Blob properties match observations in size, velocity, and density contrast.

The instability cycle does not cause flux loss or alter the overall streamer structure.

Model explains daily occurrence rate of blobs.

Abstract

Plasma blobs are observed to be weak density enhancements as radially stretched structures emerging from the cusps of quiescent coronal streamers. In this paper, it is suggested that the formation of blobs is a consequence of an intrinsic instability of coronal streamers occurring at a very localized region around the cusp. The evolutionary process of the instability, as revealed in our calculations, can be described as follows: (1) through the localized cusp region where the field is too weak to sustain the confinement, plasmas expand and stretch the closed field lines radially outward as a result of the freezing-in effect of plasma-magnetic field coupling; the expansion brings a strong velocity gradient into the slow wind regime providing the free energy necessary for the onset of a subsequent magnetohydrodynamic instability; (2) the instability manifests itself mainly as mixed streaming sausage-kink modes, the former results in pinches of elongated magnetic loops to provoke reconnections at one or many locations to form blobs.
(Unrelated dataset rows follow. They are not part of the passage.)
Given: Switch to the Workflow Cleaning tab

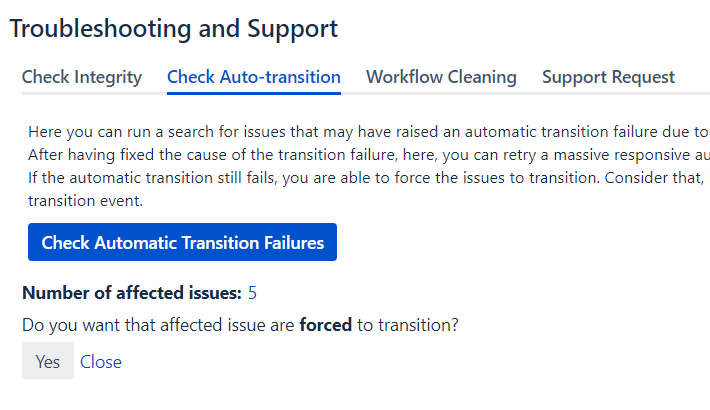Looking at the screenshot, I should [x=441, y=77].
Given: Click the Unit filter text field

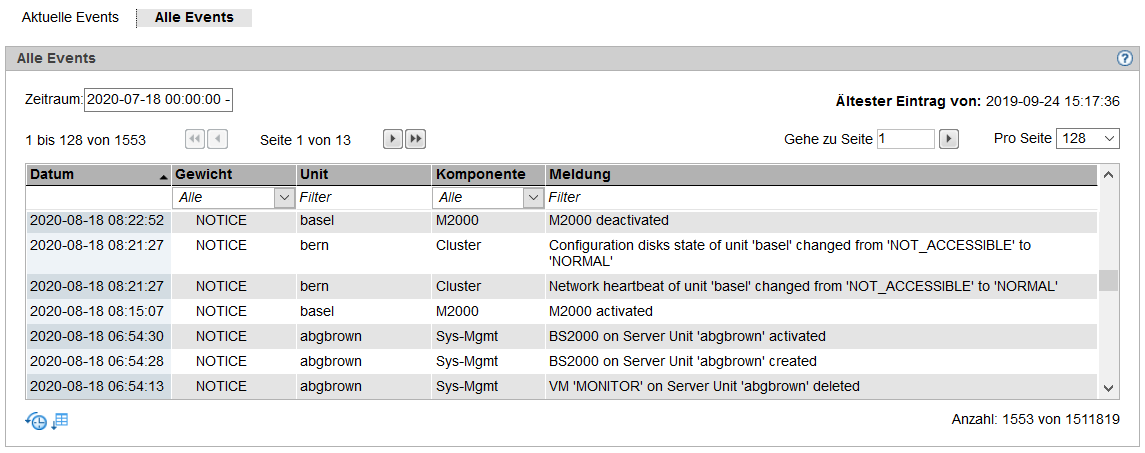Looking at the screenshot, I should tap(363, 197).
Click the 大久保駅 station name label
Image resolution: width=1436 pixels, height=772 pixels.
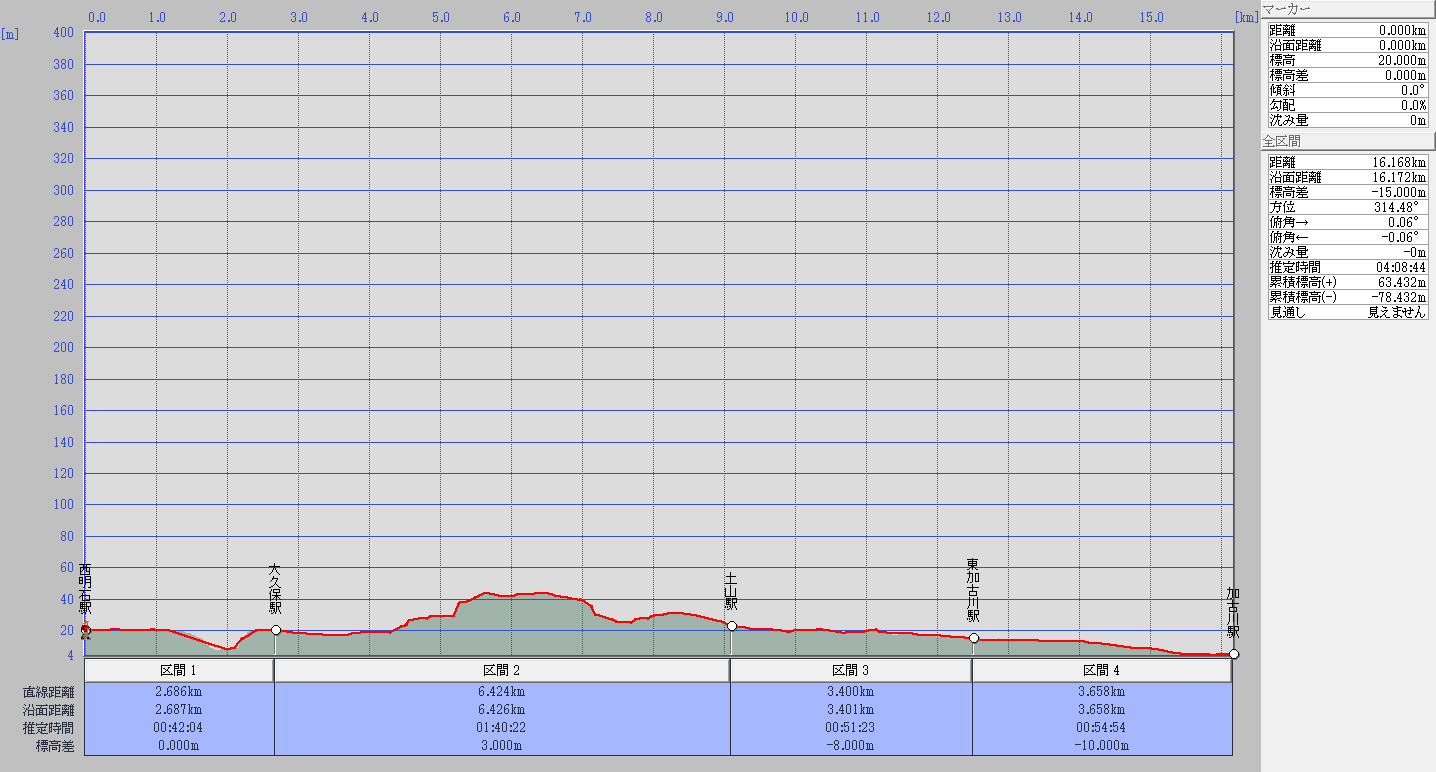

Then, the streamer system returns to the configuration with a lower cusp point, subject to another cycle of streamer instability. Although the instability is intrinsic, it does not lead to the loss of the closed magnetic flux, neither does it affect the overall feature of a streamer. The main properties of the modeled blobs, including their size, velocity profiles, density contrasts, and even their daily occurrence rate, are in line with available observations.